━━ Available data ━━
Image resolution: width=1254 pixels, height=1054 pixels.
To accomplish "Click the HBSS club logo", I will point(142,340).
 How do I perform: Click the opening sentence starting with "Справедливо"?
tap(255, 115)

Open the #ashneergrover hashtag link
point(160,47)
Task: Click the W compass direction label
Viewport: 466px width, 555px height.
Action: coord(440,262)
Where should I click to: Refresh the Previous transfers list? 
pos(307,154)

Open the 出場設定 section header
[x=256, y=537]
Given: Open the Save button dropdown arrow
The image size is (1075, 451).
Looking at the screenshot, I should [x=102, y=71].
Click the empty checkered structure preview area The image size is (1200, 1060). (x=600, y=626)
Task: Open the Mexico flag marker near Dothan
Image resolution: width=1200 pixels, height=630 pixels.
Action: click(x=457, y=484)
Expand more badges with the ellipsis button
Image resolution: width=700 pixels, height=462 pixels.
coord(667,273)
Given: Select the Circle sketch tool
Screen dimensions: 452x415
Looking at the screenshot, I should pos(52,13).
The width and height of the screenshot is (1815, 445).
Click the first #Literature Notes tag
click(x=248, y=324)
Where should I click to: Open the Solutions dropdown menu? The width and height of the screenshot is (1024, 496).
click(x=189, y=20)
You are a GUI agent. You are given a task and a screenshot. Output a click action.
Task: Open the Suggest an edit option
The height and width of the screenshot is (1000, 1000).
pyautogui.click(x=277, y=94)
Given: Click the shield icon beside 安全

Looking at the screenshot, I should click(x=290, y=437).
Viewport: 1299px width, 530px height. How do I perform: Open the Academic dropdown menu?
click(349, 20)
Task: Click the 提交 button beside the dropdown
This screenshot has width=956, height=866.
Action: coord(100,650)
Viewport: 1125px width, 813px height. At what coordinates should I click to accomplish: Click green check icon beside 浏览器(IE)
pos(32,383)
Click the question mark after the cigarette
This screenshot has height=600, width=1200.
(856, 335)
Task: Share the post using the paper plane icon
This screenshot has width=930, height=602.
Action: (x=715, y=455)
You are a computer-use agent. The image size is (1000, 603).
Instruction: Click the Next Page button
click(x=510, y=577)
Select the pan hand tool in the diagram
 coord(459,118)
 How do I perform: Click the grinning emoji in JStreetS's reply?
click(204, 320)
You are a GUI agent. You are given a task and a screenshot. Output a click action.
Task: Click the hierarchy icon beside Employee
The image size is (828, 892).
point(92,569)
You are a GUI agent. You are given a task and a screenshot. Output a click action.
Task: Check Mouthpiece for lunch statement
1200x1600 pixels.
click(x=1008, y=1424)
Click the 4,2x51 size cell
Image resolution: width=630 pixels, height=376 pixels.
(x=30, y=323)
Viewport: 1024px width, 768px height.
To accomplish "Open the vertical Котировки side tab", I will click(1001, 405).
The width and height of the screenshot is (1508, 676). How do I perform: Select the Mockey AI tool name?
━━━
*Task details*
Output an exact copy of the lines from the one holding "1200x1600 pixels." to the last line of the data, inclusive, and nothing beyond that range.

*Written answer*
1200x1600 pixels.
click(x=1008, y=1424)
Click the 4,2x51 size cell
Image resolution: width=630 pixels, height=376 pixels.
(x=30, y=323)
Viewport: 1024px width, 768px height.
To accomplish "Open the vertical Котировки side tab", I will click(1001, 405).
The width and height of the screenshot is (1508, 676). How do I perform: Select the Mockey AI tool name?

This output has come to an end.